Vaksin Itu Program Pemerintah, Jangan Dipolitisasi
Sabang (MA) – Terkait Surat Wali Kota Sabang Nomor 4040/6373 Tentang Persyaratan Sertifikat Vaksin Covid-19 Bagi Pelaku Perjalanan Dari/Ke Kota Sabang, di gundahkan oleh pernyataan masyarakat dinilai telah menentang program pemerintah untuk menyelamatkan bangsa dari virus Corona.
Surat Wali Kota Sabang yang dikeluarkan pada tanggal 23 September 2021, diberikan kepada pengelola transportasi antar pulau Sabang Banda Aceh, seperti PT. Angkutan Sungai Danau Penyeberangan (ASDP) Indonesia Ferry (Persero), PT. Sakti Inti Makmur Cabang Banda Aceh Pimpinan Cabang PT. Putra Maju Global Indonesia, Para Camat Se-Kota Sabang dan Para Keuchik (Kades) di Kota Sabang.
Sekretaris Daerah (Sekda) Kota Sabang Drs Zakaria, MM dikonfirmasi mediaaceh.co.id terkait Surat Wali Kota Nomor 4040/6373 Tentang Persyaratan Sertifikat Vaksin Covid-19 Bagi Pelaku Perjalanan dari atau ke Kota Sabang, Drs Zakaria, MM menegaskan seluruh dunia kini sedang menghadapi persoalan besar untuk menyelamatkan bangsanya masing-masing.
Maka, untuk menghadapi wabah mematikan itu kini tidak terkecuali harus menjadi tanggung jawab kita semua untuk menekankan penyebaran Covid-19, dalam rangka menyelamatkan bangsa dari penyebaran virus yang telah mengguncangkan dunia.
“Program vaksin ini adalah program pemerintah maka, tidak perlu menyalahkan karena menjadi tugas kita semua untuk menetralisirnya dan memberi pemahaman kepada masyarakat secara bijaksana, bukan menyalahkan pemerintah,” tegas Sekda Zakaria, Senin (27/09/2021).
Zakaria menambahkan, masyarakat Sabang sendiri tidak masalah dengan keluarnya surat Nomor 4040/6373, karena masyarakat sudah sadar bahwa pemerintah untuk menyelamatkan bangsa dari virus Vaksin Covid-19. Seharusnya, kita semua bijak dalam menanggapi kondisi yang terjadi selama ini menghadapi pandemi.

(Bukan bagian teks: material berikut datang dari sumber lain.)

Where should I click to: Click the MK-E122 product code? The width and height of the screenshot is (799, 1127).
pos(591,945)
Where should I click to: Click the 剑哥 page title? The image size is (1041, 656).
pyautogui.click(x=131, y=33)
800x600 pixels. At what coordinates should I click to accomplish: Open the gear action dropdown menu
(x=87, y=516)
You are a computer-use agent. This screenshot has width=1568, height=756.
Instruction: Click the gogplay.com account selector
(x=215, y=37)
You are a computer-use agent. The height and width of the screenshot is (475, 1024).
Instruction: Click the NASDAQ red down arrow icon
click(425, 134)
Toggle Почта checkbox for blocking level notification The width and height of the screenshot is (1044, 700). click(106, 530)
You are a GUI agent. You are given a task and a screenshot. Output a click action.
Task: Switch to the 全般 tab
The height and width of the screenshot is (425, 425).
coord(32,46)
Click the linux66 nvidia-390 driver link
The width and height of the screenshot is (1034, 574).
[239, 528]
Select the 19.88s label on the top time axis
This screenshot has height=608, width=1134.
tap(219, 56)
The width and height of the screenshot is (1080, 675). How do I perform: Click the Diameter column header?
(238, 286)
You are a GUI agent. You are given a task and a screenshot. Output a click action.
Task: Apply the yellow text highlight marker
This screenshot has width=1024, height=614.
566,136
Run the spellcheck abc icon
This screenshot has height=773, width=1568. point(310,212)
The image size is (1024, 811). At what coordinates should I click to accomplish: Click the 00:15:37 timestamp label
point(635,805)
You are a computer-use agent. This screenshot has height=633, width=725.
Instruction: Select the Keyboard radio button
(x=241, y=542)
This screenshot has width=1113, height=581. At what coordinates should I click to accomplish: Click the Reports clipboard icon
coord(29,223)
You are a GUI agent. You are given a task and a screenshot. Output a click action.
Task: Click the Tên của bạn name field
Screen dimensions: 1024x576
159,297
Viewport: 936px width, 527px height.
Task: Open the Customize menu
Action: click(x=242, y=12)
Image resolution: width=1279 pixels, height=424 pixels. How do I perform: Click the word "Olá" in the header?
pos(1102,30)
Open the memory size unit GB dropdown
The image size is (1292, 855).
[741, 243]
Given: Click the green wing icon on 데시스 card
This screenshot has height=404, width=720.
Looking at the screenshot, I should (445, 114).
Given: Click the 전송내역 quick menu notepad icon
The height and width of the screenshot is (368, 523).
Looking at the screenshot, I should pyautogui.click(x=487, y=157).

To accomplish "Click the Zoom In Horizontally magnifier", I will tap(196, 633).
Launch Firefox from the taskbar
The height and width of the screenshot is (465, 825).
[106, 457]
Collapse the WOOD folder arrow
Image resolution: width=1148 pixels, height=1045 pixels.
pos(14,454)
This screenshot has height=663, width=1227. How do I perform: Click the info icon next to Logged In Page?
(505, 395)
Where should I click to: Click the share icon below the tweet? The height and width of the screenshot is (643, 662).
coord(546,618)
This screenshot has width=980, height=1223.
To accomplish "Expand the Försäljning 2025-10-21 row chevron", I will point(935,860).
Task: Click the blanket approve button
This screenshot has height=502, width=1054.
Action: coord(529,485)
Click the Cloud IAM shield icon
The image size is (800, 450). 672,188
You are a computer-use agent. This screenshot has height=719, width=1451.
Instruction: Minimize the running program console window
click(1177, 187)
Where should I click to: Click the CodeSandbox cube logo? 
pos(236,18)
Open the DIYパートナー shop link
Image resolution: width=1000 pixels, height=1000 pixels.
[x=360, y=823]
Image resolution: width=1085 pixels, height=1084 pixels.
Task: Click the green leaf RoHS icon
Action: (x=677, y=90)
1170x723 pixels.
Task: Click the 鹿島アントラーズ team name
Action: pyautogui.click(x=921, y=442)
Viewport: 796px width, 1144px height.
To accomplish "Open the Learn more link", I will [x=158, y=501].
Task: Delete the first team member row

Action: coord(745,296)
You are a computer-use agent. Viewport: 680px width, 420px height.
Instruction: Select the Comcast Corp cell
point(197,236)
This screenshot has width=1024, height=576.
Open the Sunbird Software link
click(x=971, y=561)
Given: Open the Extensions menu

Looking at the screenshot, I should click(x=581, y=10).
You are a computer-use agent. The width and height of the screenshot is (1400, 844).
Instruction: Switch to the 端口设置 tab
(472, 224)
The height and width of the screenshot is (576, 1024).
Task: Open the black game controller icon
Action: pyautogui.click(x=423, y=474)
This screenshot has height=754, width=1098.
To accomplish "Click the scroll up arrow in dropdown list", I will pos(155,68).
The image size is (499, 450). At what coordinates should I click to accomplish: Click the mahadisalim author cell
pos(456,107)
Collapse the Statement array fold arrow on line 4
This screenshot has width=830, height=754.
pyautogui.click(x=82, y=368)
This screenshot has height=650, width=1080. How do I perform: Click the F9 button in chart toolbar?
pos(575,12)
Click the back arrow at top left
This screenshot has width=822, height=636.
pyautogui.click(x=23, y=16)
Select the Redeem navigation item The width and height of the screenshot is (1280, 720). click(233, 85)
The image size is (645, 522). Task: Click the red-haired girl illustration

“Hanya orang tertentu saja yang menyatakan Surat Wali Kota itu berbahaya tetapi masyarakat pada umumnya tenang-tenang saja, buktinya sampai dengan hari ini Vaksinasi tetap berjalan sesuai dengan Schedule. Artinya, masyarakat Sabang menerima program pemerintah ini,” ungkap Zakaria.
Menurut Zakaria, tanggapan berbahaya terhadap Surat Wali Kota tentang antisipasi Covid-19, itu hanya tanggapan orang tertentu saja yang mau cari panggung dalam mencari perhatian orang banyak, akan tetapi yang bersangkutan tidak menyadari bahwa apa yang dilakukan Wali Kota Sabang merupakan tindak lanjut program pemerintah.
“Mari kita sama-sama mengedukasi masyarakat dengan cerdas dan tidak terprovokasi kearah yang kurang baik dalam mengendalikan Pandemi di daerah kita ini, sehingga masyarakat tidak membingungkan atas kepentingan politik orang-orang tertentunya,” pungkasnya. (Jalaluddin Zky).